Database Credentialed Access
Harvard-Emory ECG Database
Published: Sept. 8, 2023. Version: 1.0
When using this resource, please cite:
(show more options)
Moura Junior, V., Reyna, M., Hong, S., Gupta, A., Ghanta, M., Sameni, R., Rosand, J., Aguirre, A., Li, Q., Clifford, G., & Westover, M. B. (2023). Harvard-Emory ECG Database (version 1.0). Brain Data Science Platform. https://doi.org/10.60508/g072-7n95.
The Harvard-Emory ECG database (HEEDB) is a large collection of 12-lead electrocardiography (ECG) recordings, prepared through a collaboration between Harvard University and Emory University investigators.
These ECGs are provided without labels or metadata for now, to enable pre-training of ECG analysis models. Labels and metadata will be provided in a subsequent installment of this dataset. Labels and metadata are withheld for now while we prepare them for a public computing challenge. Stay tuned for an announcement about the challenge.

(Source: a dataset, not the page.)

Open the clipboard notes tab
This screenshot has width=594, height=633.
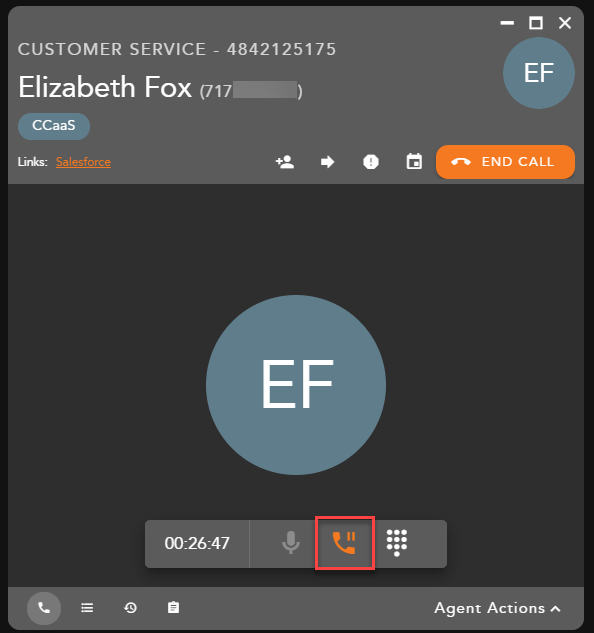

HEEDB is published as part of the Human Sleep Project (HSP), funded by a grant (R01HL161253) from the National Heart Lung and Blood Institute (NHLBI) of the NIH to Massachusetts General Hospital, Emory University, Stanford University, Kaiser Permanente, Boston Children's Hospital, and Beth Israel Deaconess Medical Center.
These ECG data include clinical ECGs captured during routine clinical care over several decades, as well as associated covariates, treatment, diagnoses and outcomes. These are intended to be used to determine associations between cardiac abnormalities (e.g. abnormal rhythms) and sleep, sleep-related medical conditions, and health outcomes.

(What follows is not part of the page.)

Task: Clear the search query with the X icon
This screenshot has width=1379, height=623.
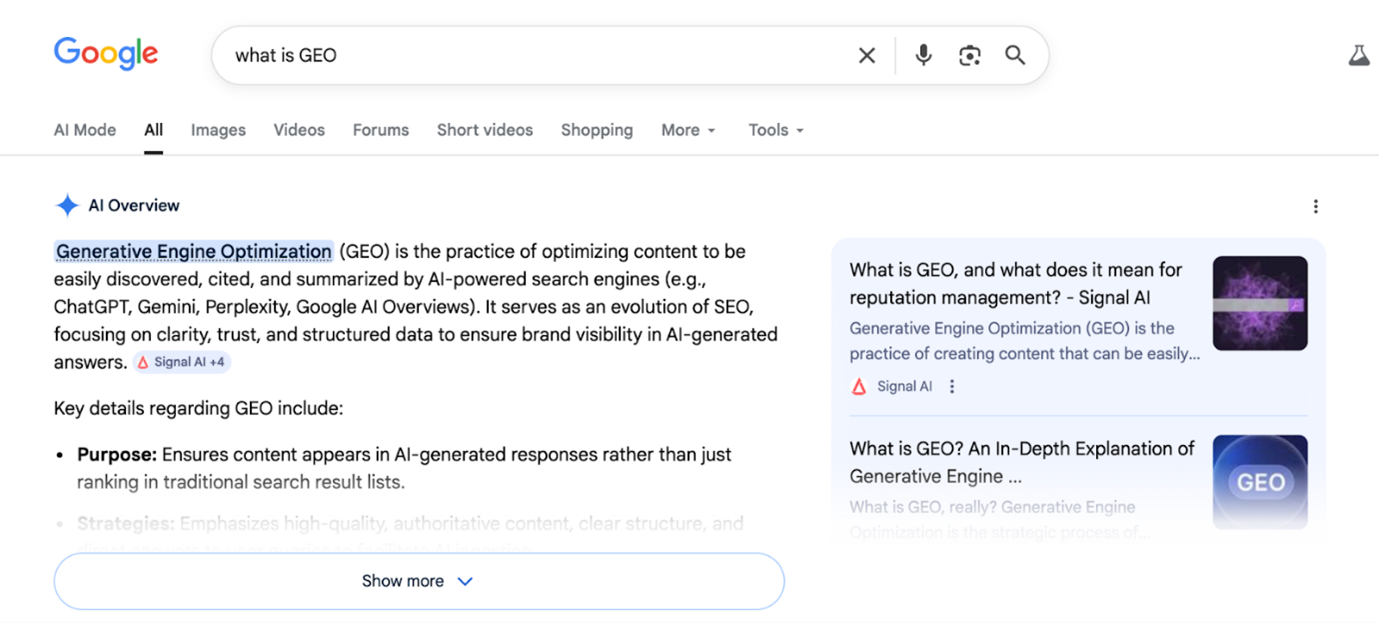Action: pyautogui.click(x=866, y=55)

Data acquisition: These ECGs are 12-lead recordings. Most are of 10 seconds duration at 500 Hz. They were collected beginning in the 1990s and now. At the time of initial publication, the database includes 10,771,552 ECGs from 1,818,247 unique patients. New ECGs will be added periodically. All ECGs were collected in the course of routine clinical care.

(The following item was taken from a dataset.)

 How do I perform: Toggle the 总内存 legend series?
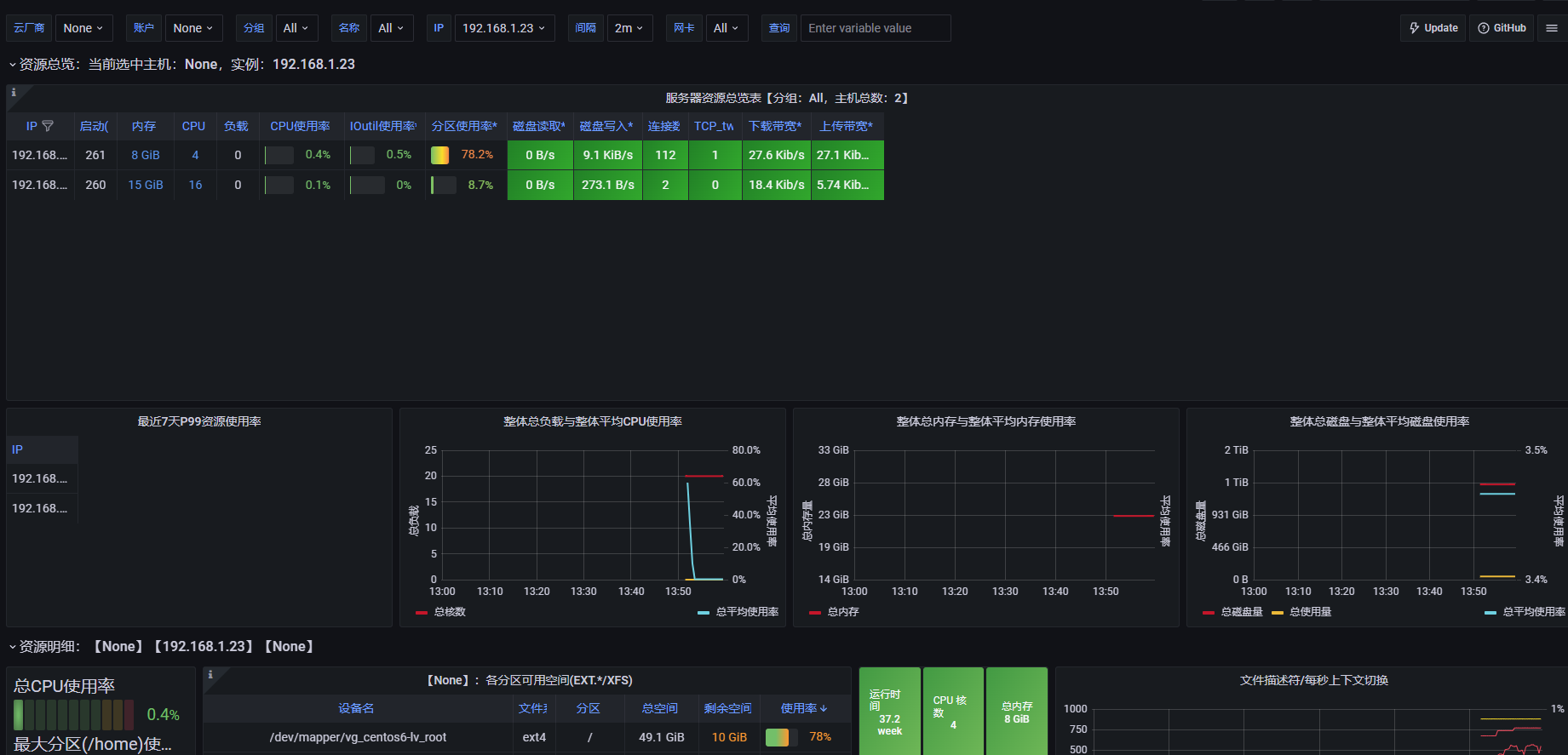(835, 612)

Data preprocessing: Data was de-identified following the Safe Harbor method.
Data were converted to WFDB (Waveform Database) and Matlab (V4) compatible format. Each ECG recording includes one waveform data file (.mat) and one header file (.hea). The waveform data file can be read by WFDB library functions, applications, Toolbox, or be loaded to Matlab directly. Most waveform files are synchronized 12-lead ECG signals recorded at 500Hz for 10 s. The header file specifies the names of the associated waveform files and their attributes. It contains line-oriented and field-oriented ASCII text and can be read by the WFDB library or generic text editors.
General metadata: Information about ECG data, such as subject ID, sex, age, and (shifted) acquisition date. Person ID is a de-personalized unique identifier.
Data contained in WFDB format are: Waveform data: 12-lead ECG signals recorded at 500 Hz for 10 s. The header file contains general information about the signal, such as sampling rate and units, including the channel names of the signal, and the data file contains 12-lead information encoded in 16 bits.
Note that some metadata is being held back for now, because this dataset will be used in a public challenge in the future. For now, the raw signals are made available for pre-training of models.
HEEDB is intended to support a wide range of ECG studies, in particular those exploring the relationship between ECG conditions and sleep. Python code for working with the HEEDB is available on GitHub.
v1.0: ECGs: 10,771,552; unique subjects: 1,818,247
The study protocol was approved by the Institutional Review Board of Massachusetts General Hospital. The written informed consents were waived, because of the retrospective study design with minimal risk to participants. The study also complied with the Declaration of Helsinki.
Publication of HEEDB is supported by a grant (R01HL161253) from the National Heart Lung and Blood Institute (NHLBI) of the NIH to Massachusetts General Hospital, Emory University, Stanford University, Kaiser Permanente, Boston Children's Hospital, and Beth Israel Deaconess Medical Center
Conflicts of Interest
The authors declare that they have no conflicts of interest.